To avail themselves of this protection, directors must:

  • Engage early in the restructure plan;
  • Ensure that the company maintains proper books and records;
  • Pays all employee entitlements when due;
  • Meets all taxation reporting and payment obligations;
  • Closely monitor the company’s performance; and
  • If, at a later date, it becomes reasonably likely that the creditors will not be better off, a formal insolvency appointment must occur.

If the plan fails, the director is only protected by the safe harbour provisions, if he/she has provided the Liquidator with a Report as to Affairs and all of the company’s books and records.  Failure to comply with these provisions of the Act, the “Safe Harbour” is deemed to have not existed.

For Creditors

There is no requirement for the company to disclose to any or all of its suppliers that it is embarking on a restructure plan.

However, if a supplier becomes aware of the plan, and receives payments during this period, in the event of the failure of the company it may be difficult for the supplier if defending a preference payment recovery action by a Liquidator to avail themselves of the defences provided in the Act including the “no reasonable grounds for suspecting insolvency” defence available under Section 588FG of the Act. 

Creditors (particularly unsecured) must be prepared to protect themselves especially if trading with an entity that is attempting to restructure and relying on the safe harbour provisions with the knowledge of a plan.  This will include advisers.

IPSO-FACTO CLAUSE REFORM

The Safe Harbour reforms include Ipso-Facto Clause Reform which will commence on 1 July 2018 (or earlier by proclamation).

An Ipso-Facto Clause in a contract, is a provision which allows one party to the contract to terminate the contract (or part thereof) on the occurrence of certain credit worthiness events to the other party (insolvency), notwithstanding “compliance” with all other provisions of the contract.

A thorough review of these changes will be canvassed in a forthcoming newsletter.


INTRODUCTION OF BANKRUPTCY BILL

New legislation has recently been introduced into Federal Parliament to deal with the period upon which bankrupts will be discharged from bankruptcy.  As the legislation presently stands, an individual is to be discharged from bankruptcy on the day 3 years and 1 day after their Statement of Affairs (“SOA”) is lodged with the Australian Financial Security Authority (“AFSA”).   

The new legislation seeks to amend the period by which a person remains bankrupt, such that an individual will be entitled to discharge from bankruptcy after a period of 1 year from the date their SOA is lodged with AFSA.  The transition provisions associated with the legislation will mean that those debtors whose bankrupt estates commenced before the implementation of this legislation, will also be eligible to be administered under the 1 year automatic discharge provisions.

The explanatory memorandum in relation to the legislation highlights that one of the reasons for the introduction of the reform is to “foster entrepreneurial behaviour and to reduce the stigma associated with bankruptcy.
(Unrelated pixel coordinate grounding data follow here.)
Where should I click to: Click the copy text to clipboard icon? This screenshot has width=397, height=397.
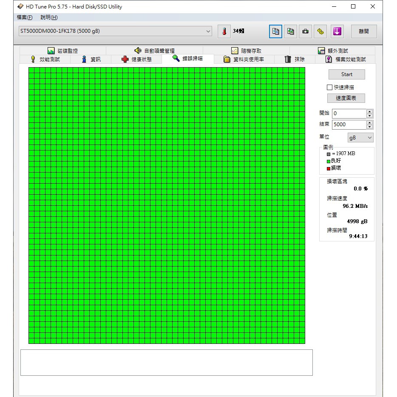coord(276,31)
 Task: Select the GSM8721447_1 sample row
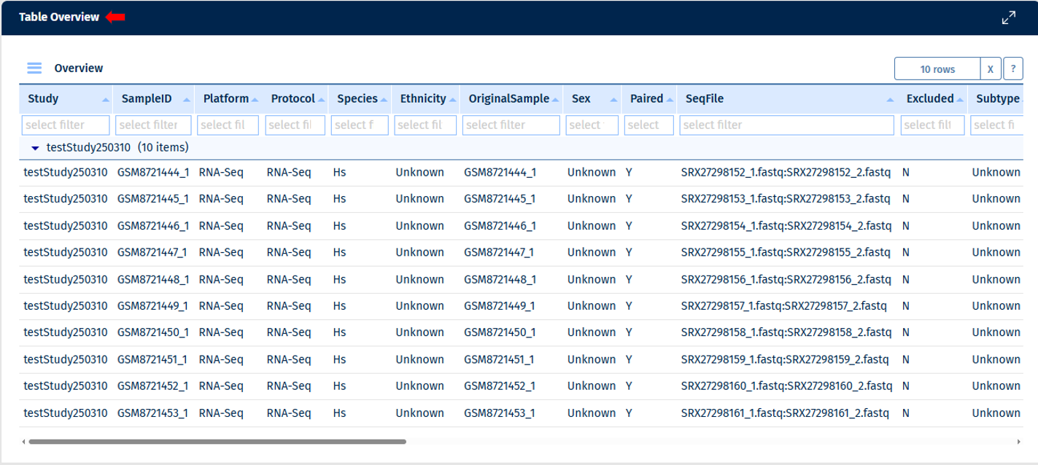(152, 252)
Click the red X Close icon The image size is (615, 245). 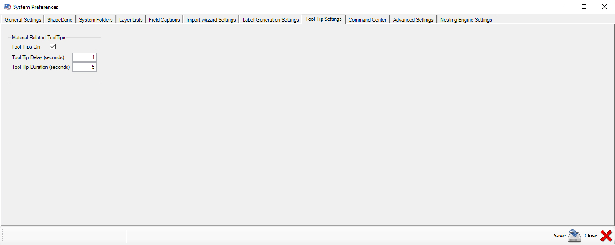pos(606,236)
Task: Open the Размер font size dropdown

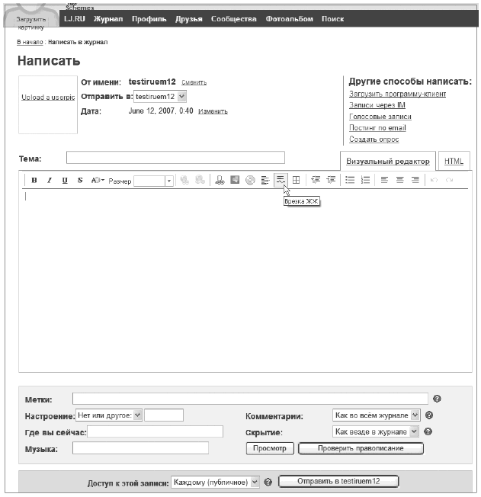Action: (169, 181)
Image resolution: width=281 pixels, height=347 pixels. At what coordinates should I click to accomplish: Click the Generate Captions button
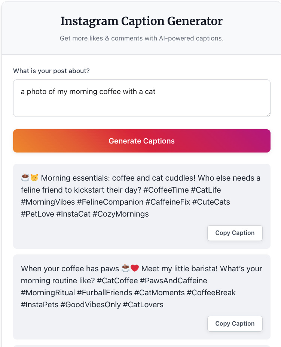tap(141, 141)
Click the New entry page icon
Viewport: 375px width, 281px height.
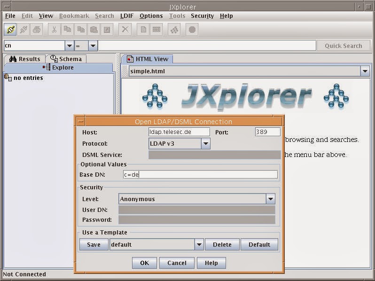[x=143, y=30]
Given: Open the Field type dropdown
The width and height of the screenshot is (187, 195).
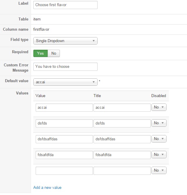Looking at the screenshot, I should [65, 41].
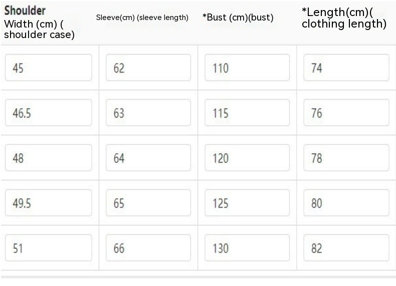This screenshot has height=286, width=396.
Task: Focus the bust input showing 130
Action: (x=247, y=248)
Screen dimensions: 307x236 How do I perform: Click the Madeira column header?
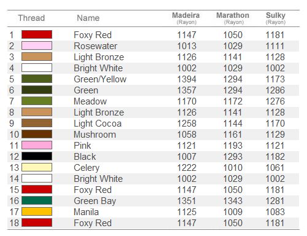pos(186,18)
Reducing the automatic discharge to 1 year will reduce stigma, encourage entrepreneurs to re-engage in business sooner and encourage people, who have previously been deterred by the punitive bankruptcy laws, to pursue their own business ventures”.
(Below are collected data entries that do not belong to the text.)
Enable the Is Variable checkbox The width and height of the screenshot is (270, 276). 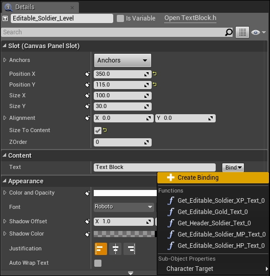click(120, 18)
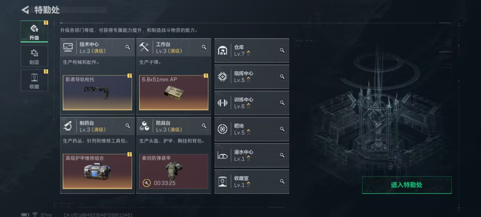Click the 仓库 Lv.7 upgrade arrow
Screen dimensions: 481x217
(x=249, y=53)
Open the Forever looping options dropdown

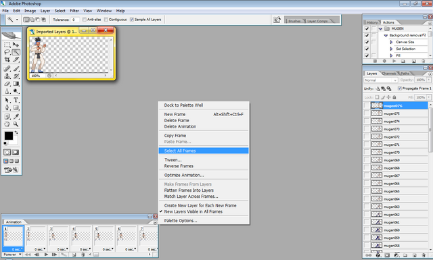tap(12, 255)
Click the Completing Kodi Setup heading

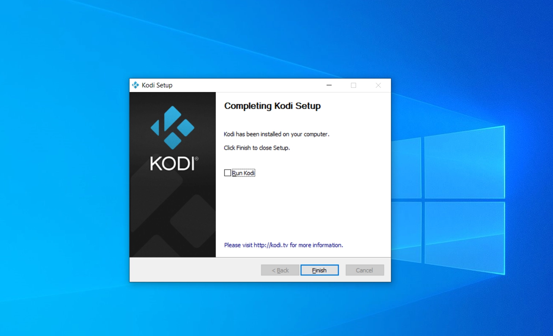point(272,106)
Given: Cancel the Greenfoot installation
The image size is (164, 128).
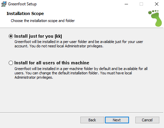Looking at the screenshot, I should click(147, 120).
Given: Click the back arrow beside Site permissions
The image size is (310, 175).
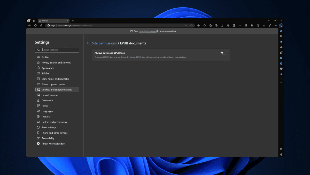Looking at the screenshot, I should [x=88, y=43].
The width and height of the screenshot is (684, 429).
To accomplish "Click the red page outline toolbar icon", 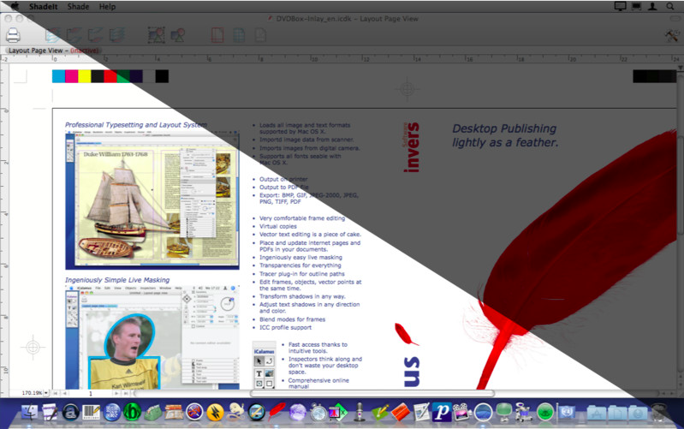I will click(x=217, y=35).
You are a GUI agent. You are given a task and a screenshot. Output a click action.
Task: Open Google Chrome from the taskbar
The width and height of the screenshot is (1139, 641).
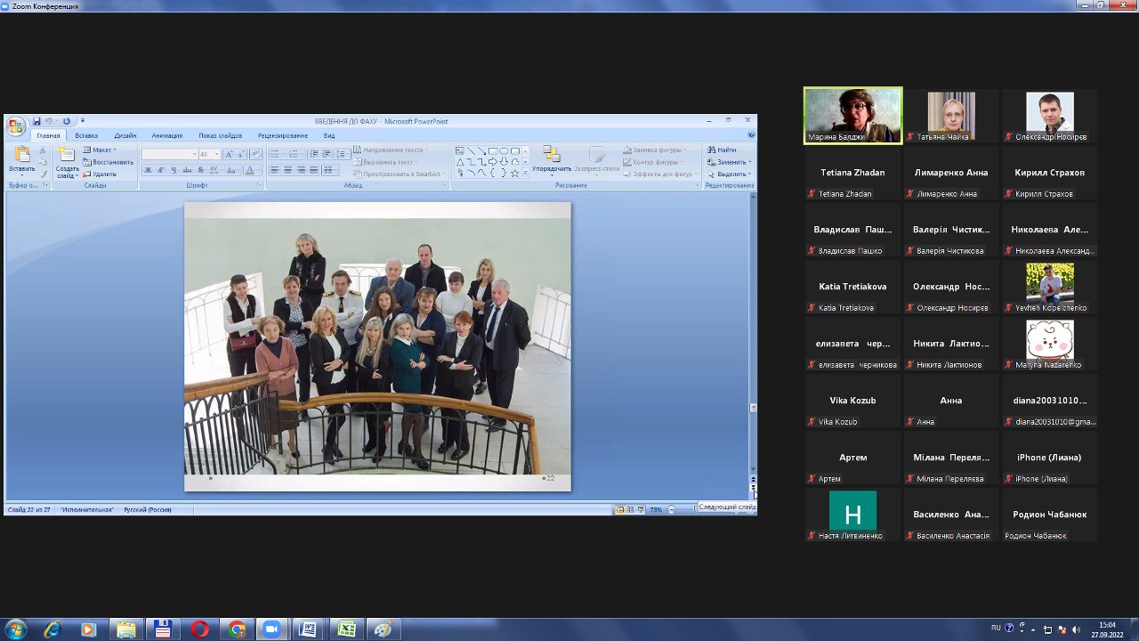237,629
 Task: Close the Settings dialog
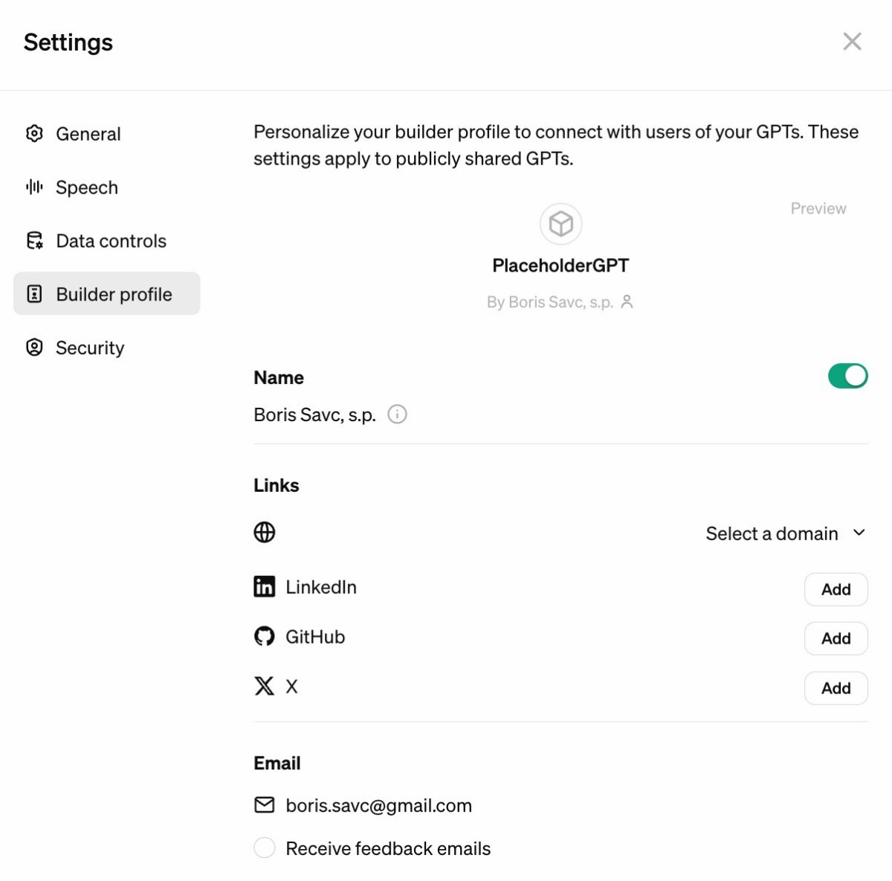click(852, 42)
Upon discharge from bankruptcy, the debtor is released from their debts and will no longer be subject to a number of limitations associated with being an undischarged bankrupt.  Some of these limitations include restrictions on travel, disclosures when borrowing money and / or when issuing personal cheques, and not being eligible to act as a director of a company.
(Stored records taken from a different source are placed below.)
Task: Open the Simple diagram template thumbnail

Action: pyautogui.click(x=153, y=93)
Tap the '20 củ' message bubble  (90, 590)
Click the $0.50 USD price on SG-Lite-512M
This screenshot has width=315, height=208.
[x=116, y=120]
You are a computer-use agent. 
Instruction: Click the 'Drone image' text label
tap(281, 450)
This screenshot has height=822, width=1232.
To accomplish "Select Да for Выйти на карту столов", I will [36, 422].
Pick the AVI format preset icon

The legislation does provide for amendments so that the debtor will still be subject to income contributions for 3 years, that certain financial records are required to be retained for 3 years, and that trustees are still able to lodge objections to the bankrupt being discharged from bankruptcy.

There are a number of other provisions regarding the proposed legislation which are not addressed in this article.  As the legislation has only recently been introduced, the ultimate outcome, and the possible timing of the proposed legislation, is yet to be determined.